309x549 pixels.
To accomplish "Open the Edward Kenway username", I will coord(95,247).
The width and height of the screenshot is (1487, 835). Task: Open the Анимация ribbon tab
- - - - -
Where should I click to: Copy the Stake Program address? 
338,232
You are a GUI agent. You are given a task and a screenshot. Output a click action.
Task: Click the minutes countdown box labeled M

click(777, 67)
- - - - -
From the records above, reproduce exactly the lines from the one with "309x549 pixels." to the one with "The width and", both included, and no others.

* _Answer area_
309x549 pixels.
To accomplish "Open the Edward Kenway username", I will coord(95,247).
The width and height of the screenshot is (1487, 835). Task: Open the Анимация ribbon tab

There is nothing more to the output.